Sushrut, the main problem is time. Doing a good text article/interview will take me about 2 hours. I can do an audio interview in 15 minutes. Transcript of the interview will take 1/2 hour to 45 minutes.
This means that I could do lots of audio interviews, or a very few audio+transcript interviews, or very few full text interviews.
I was hoping that “lots of audio interviews” would be a useful addition.
Navin – ways around these problems –
If you are looking to do lot of audio interviews, hire a freelancer to convert it to text format. Will cost you about 3-4$/hour. I am ready to pitch in for up to 25$. Just put up a donate button and you should be fine.
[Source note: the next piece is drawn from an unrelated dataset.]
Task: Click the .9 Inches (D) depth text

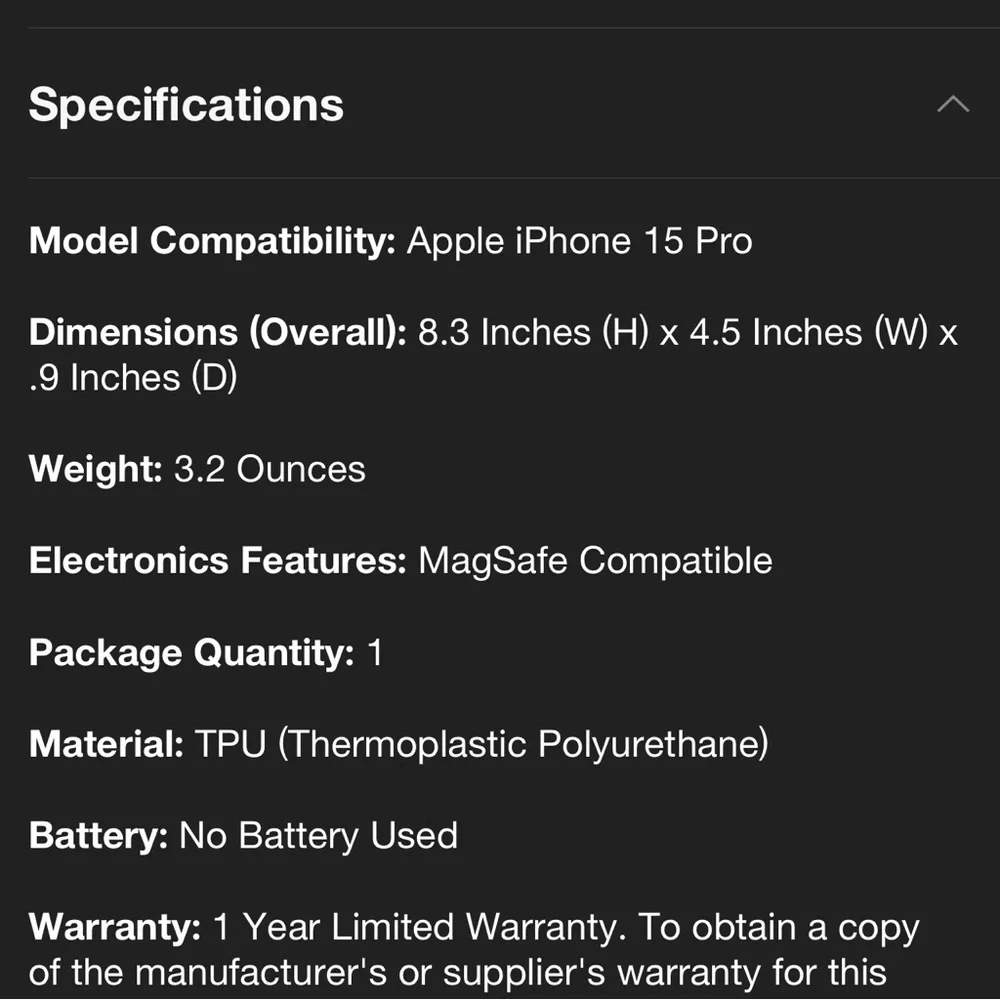Action: [x=133, y=378]
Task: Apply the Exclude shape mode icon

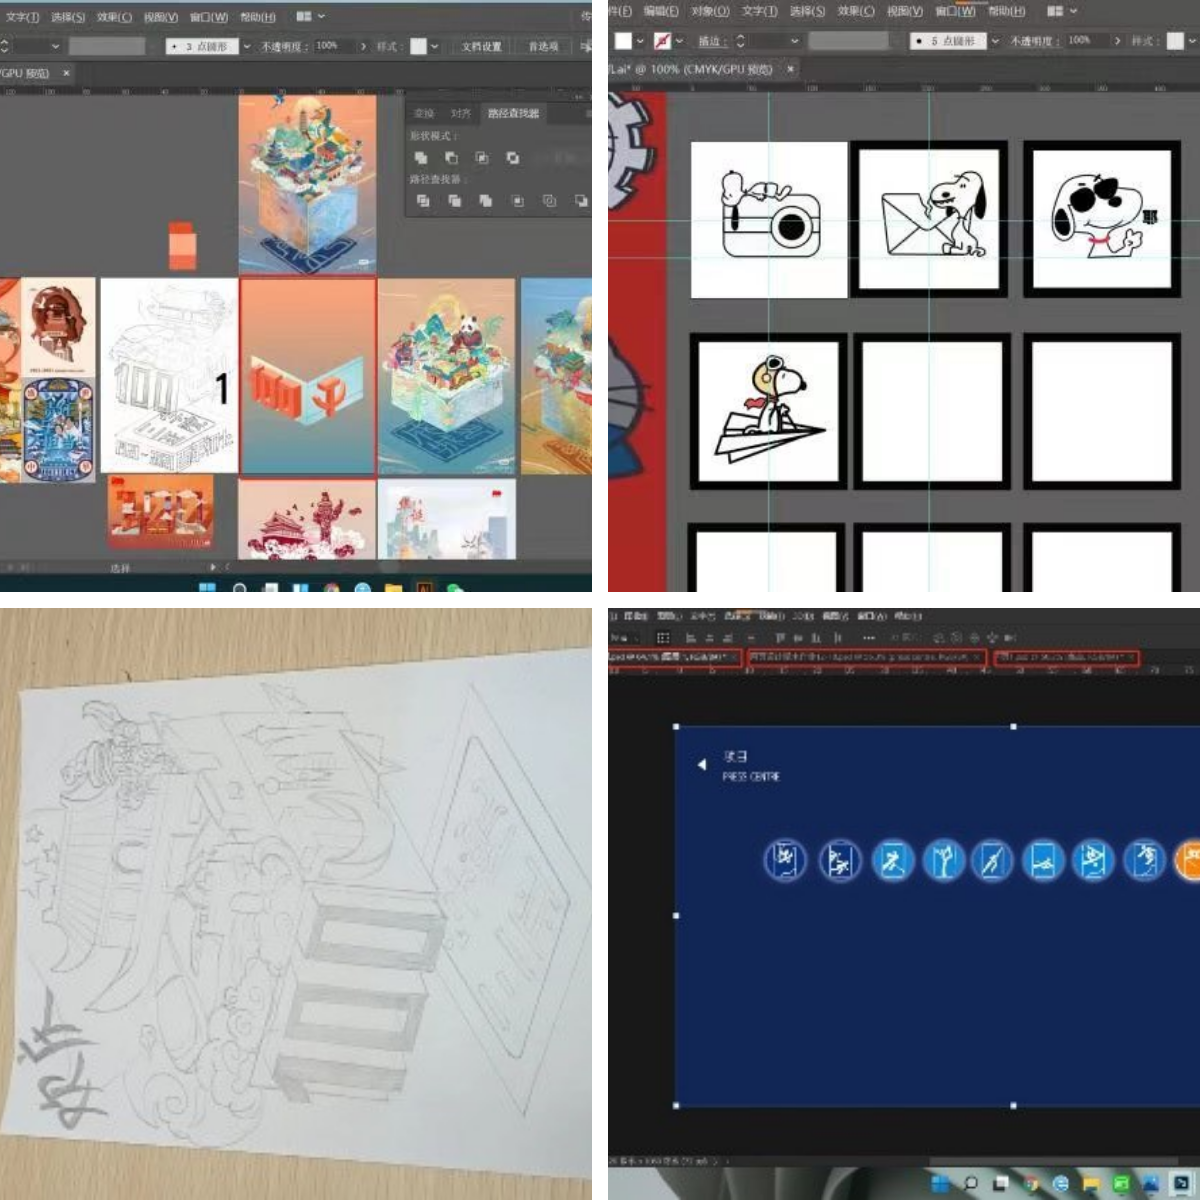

You will find such freelancers on Amazon Mechanical Turk.
Try out google voice centric auto-transcription tools.
Else just give a shout out to your readers if some one wants to volunteer in doing the transcriptions and in-return just put up a link to their business in the article. This gives such volunteers some link-love and page-rank boost.
Sushrut, thanks for the suggestions.
1. Asking readers to transcribe in exchange for links is a good idea. I’ll try that.
2. Google voice centric auto-transcription tools… I was unable to find this. Could you provide a link? All I found was auto captioning of YouTube videos, and Voicemail transcription. Nothing that could help me convert this audio file.
3. I don’t want to get into the hassles of raising money, and then paying people to freelancers to transcribe. Too much overhead for my taste…
this is a generic issue,lots of free podcasts and video lectures on web but we cant benefit from them since they involve bandwidth and more importantly time.Text is so much faster to read.There is surely a market for this since its assumed that interviewee is an interesting person and more people would read text than listen. Even excellent lectures like MIT’s are not transcribed in-place since high quality brains are such a waste in doing a mundane activity like transcribing.
A startup is the answer.Shall this enterprise too be born in Pune?Any angels out there.
Lets examine some numbers: if a person is hired for Rs 8k/month and does 80 transcriptions per month 20*4,cost per transcription: Rs100
Infra Cost:Computer with Internet.
Let me not be silly to put in perspective the monetary worth of an interview.
Interview can be uploaded as a PDF doc on Google docs.
Fairly low tech but high impact especially in bandwidth deficient India.
The host website can be something similar to Project-Syndicate and can easily attract high quality traffic of influential people regularly and hence charge premium ad rates.
@Bagdu,
There are already a number of startups doing this, as a google search on “transcription” will show…
would love to read text interviews !
Navin,r u referring to the transcription part or the interview part?transcription of course is available and was even hyped up during dot com boom era for medical transcription.i mean is there a website already that collates and converts video and audio interviews to text which otherwise are not available as text?Would be thankful to get a link.
Bagdu,
Sorry, I misunderstood what you were saying. That’s a decent idea, but the business model will get significantly complicated by the fact that you need permission from the owner of the audio for transcribing it to text.
In some cases, if the audio has been released under an appropriate creative commons license, it can be done, but in most other cases, the overheads of getting permissions would make the enterprise not worth the trouble.
@Bagdu – I will think this is opportunity for tech-startup rather than service startup.
@Navin – I dont seem to be able to find google voice based products I mentioned in earlier comment. I still see it in my notes, but links are not recorded (my mistake). Probably notes were taken on Friday night I guess and hence sorry for sending you on goose-chase.
one suggestions to the interviewr, dont keep saying “yes”, “ummm”…”ok etc while the person being interviewew is speaking, its not a phone conversations and we, the listeners, want to listen to the more important part of the conversation without interruptions. listen to any radio or podcast interview if you disagree.
@at, Thanks for the suggestion. Will try to implement it in the future.